52 degrees Clear Calm
Sunrise 6:56 am CDT Sunset 7:39 pm CDT
We are getting close!
I have been gone for the last couple weeks. I spent it in Tahiti! I know! I know! It is tough but someone has to do it.
When I got home, it felt really cold.
And it was.
The lake was still completely frozen. Now a couple days later, the ice is black and I think that it will go out tomorrow.
A lot of it has been melting in place.
We had high winds on Sunday and it pushed up on one of the other shores and formed large heaps of ice. But the ice sheet was still too solid to break apart.
But now with temperatures in the 60s yesterday and today, it is getting ready to go.
Tomorrow is supposed to be in the 70s with rain and possibly thunderstorms.

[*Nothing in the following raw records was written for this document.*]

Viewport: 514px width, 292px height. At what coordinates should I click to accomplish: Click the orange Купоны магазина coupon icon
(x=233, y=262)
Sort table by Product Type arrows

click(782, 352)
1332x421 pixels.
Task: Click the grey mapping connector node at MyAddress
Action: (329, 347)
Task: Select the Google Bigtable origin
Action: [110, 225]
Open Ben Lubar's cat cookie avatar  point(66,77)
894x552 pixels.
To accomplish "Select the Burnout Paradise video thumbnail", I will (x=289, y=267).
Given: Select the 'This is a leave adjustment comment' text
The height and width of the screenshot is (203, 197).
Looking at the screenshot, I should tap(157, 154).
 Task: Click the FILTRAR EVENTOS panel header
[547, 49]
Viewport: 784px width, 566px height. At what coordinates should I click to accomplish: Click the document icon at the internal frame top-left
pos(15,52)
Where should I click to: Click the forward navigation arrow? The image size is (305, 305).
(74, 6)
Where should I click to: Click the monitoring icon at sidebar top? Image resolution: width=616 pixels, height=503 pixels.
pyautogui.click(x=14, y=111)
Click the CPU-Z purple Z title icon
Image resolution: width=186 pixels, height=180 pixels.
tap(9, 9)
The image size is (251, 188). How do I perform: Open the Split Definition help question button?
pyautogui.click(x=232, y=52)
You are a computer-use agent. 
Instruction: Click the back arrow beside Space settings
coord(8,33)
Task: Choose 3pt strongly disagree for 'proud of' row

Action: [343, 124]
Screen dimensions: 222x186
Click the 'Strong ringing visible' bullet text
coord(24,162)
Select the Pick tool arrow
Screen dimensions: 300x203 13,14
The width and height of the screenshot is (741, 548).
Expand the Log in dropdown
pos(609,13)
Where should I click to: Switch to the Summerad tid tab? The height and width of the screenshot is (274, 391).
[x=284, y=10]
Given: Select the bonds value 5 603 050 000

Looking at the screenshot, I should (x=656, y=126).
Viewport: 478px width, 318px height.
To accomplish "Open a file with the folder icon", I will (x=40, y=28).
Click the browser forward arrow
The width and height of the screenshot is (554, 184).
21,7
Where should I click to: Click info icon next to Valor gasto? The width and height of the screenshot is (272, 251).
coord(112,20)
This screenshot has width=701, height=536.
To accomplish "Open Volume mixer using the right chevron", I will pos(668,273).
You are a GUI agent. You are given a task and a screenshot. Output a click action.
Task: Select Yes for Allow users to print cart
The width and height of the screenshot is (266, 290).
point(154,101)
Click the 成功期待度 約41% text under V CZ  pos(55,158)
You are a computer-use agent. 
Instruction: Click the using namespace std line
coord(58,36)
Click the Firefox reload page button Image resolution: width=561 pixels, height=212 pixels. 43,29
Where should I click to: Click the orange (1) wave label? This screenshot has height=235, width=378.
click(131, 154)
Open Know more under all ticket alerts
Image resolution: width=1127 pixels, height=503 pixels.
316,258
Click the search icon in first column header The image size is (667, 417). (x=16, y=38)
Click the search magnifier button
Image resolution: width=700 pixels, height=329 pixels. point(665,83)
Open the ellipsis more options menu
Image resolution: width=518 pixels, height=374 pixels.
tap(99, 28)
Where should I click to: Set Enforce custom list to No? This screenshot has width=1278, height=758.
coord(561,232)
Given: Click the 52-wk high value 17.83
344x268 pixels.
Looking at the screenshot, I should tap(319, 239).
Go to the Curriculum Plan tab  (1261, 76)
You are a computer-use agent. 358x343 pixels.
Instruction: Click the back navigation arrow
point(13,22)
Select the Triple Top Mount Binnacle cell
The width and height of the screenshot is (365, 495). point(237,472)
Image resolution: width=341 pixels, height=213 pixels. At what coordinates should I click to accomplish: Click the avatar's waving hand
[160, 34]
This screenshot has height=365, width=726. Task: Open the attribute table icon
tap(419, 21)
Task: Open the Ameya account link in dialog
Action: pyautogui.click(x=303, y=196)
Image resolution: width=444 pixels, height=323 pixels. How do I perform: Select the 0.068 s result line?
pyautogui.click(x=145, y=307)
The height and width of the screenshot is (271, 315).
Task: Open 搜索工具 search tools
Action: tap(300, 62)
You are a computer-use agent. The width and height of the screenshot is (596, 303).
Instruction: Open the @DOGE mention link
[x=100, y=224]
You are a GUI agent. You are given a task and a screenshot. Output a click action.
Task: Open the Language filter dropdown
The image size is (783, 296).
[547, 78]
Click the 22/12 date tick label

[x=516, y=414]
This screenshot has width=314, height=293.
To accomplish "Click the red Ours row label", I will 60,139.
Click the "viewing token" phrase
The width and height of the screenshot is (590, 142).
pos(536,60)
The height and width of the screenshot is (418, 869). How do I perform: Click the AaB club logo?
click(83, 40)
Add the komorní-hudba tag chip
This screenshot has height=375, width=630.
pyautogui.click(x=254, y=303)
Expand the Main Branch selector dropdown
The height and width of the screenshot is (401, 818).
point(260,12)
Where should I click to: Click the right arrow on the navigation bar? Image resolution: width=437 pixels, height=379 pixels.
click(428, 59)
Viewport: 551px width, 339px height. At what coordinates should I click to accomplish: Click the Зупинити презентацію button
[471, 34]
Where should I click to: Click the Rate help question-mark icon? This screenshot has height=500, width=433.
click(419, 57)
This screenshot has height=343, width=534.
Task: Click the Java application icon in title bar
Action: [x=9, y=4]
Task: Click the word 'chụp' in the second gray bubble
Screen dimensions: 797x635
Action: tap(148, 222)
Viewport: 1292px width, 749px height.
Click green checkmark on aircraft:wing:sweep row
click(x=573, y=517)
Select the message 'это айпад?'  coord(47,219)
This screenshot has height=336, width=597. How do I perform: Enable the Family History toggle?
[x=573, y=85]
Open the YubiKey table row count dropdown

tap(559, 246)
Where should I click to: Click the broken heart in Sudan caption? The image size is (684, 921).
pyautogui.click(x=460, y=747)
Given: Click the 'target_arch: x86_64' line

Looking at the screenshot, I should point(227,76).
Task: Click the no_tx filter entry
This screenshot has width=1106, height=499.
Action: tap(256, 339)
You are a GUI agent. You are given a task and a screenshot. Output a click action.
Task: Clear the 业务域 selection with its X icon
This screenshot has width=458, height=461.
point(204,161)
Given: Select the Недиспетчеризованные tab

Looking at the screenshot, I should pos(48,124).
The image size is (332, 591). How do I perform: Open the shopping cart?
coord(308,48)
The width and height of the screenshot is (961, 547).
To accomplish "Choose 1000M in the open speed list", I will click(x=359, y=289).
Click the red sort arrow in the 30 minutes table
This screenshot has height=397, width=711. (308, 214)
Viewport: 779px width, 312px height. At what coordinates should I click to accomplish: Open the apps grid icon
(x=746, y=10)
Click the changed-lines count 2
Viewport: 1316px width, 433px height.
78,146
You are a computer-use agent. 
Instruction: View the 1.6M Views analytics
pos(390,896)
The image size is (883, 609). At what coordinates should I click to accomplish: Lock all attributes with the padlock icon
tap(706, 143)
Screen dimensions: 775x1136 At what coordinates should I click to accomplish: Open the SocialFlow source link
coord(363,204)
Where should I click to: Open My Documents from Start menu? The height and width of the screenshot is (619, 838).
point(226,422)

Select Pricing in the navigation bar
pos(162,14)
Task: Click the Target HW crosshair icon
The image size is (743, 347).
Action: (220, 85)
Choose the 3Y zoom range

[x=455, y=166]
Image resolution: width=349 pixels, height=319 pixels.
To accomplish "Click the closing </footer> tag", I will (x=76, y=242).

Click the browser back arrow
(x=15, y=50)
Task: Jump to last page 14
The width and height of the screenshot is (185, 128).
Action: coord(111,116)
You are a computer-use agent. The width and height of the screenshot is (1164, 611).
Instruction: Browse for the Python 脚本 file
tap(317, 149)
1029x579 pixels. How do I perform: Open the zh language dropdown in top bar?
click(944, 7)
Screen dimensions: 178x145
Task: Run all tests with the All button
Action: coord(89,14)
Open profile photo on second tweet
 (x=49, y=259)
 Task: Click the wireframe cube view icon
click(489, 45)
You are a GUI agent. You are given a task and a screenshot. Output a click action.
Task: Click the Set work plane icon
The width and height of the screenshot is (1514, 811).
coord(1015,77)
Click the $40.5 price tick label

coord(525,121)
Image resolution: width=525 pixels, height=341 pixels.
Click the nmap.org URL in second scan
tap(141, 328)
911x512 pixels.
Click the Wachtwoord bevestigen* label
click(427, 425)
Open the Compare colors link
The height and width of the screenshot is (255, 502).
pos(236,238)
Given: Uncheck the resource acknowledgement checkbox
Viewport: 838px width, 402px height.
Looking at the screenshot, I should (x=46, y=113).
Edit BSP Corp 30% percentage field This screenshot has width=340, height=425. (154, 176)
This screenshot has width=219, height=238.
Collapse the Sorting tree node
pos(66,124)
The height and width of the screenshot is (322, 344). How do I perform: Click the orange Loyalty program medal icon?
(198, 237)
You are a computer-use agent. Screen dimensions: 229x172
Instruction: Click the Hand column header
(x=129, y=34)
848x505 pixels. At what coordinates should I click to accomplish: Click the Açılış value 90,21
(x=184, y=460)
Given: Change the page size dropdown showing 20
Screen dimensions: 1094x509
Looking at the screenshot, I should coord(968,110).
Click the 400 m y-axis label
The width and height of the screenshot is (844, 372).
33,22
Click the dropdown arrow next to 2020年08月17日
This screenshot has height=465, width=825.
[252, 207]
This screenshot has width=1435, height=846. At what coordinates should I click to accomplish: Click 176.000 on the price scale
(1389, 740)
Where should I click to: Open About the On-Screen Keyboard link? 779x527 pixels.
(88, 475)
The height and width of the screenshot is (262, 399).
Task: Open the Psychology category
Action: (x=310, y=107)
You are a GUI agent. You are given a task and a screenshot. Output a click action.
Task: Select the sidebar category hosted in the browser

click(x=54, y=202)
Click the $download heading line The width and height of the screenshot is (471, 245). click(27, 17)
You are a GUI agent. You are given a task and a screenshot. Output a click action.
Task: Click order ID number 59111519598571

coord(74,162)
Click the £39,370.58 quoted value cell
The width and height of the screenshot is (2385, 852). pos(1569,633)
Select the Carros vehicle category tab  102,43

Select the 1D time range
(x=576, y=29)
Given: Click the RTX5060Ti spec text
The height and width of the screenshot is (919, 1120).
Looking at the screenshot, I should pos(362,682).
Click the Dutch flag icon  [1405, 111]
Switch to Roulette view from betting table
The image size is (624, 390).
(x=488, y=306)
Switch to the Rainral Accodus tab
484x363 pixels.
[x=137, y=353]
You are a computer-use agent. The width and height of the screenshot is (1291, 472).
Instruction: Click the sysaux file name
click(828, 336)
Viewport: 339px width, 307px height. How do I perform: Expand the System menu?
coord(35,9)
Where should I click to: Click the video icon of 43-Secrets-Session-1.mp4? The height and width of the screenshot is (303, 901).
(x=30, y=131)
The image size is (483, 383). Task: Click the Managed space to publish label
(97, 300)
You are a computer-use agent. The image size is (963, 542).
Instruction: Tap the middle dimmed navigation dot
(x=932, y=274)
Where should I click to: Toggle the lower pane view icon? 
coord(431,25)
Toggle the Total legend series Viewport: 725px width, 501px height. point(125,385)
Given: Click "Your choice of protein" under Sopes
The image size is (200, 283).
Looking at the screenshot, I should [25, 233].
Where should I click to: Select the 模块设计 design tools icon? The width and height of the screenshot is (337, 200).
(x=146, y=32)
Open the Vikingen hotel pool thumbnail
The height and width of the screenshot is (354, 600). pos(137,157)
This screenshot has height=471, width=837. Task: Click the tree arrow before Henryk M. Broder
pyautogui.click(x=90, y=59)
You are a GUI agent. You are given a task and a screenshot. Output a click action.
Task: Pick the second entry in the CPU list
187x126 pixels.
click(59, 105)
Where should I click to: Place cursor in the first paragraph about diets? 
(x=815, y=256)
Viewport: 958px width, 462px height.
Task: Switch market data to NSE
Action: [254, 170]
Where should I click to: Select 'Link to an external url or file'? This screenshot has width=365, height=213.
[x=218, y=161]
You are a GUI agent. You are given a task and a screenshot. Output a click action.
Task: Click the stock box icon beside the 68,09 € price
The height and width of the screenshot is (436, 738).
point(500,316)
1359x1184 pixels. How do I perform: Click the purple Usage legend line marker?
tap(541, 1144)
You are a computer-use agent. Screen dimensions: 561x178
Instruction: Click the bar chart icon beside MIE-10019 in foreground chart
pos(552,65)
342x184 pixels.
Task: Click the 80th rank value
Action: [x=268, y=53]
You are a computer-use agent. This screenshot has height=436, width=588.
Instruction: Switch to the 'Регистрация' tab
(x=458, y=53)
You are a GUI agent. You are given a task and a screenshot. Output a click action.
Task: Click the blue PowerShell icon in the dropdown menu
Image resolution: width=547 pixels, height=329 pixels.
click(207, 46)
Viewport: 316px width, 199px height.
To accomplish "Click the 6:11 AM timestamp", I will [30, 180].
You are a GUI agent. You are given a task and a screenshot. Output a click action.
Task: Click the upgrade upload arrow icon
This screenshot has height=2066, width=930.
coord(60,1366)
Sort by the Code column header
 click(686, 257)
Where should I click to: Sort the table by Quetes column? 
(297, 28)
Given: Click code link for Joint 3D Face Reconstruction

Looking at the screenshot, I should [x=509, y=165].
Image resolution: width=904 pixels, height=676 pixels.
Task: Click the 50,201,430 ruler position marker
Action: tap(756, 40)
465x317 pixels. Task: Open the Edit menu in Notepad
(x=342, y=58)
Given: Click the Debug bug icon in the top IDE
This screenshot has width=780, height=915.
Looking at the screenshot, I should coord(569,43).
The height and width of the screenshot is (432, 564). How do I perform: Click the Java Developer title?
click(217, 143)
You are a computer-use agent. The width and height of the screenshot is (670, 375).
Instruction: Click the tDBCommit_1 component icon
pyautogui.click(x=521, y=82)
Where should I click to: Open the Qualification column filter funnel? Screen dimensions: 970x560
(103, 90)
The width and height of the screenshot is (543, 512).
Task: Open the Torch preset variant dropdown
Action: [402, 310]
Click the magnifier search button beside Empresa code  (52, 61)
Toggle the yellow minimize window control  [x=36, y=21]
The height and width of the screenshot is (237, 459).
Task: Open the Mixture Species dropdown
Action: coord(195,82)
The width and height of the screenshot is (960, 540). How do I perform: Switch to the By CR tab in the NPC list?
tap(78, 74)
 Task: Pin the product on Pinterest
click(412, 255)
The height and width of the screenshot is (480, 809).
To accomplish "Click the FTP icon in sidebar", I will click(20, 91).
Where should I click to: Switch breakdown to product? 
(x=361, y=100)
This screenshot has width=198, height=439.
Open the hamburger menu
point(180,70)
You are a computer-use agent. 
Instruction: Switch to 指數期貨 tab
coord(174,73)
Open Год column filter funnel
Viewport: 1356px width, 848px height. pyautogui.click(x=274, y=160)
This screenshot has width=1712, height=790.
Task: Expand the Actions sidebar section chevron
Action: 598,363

That means it is almost guaranteed to go out tomorrow.
All day today there have been thousands upon thousands of seagulls on the lake. I would actually guess 10,000. But let's stick with thousands.
The sound they make is almost deafening.
There was a bright blue sky with puffy white clouds. A blue lake more than half covered by black ice. And white tornadoes of seagulls as they land on the edges of the ice and then take off and spiral up and around. Only to land on the ice once again. Squawking the whole time.
I looked and looked but I could not spot our loons.
Either they are not back yet or they are effectively hiding. But if they are not here, it will not be long until they are back.
The nest is almost ready to go into the water.
But it cannot go until all the ice is gone.
If I put it in before all the ice is gone, if the ice is driven this way by the wind, the ice will destroy the nest.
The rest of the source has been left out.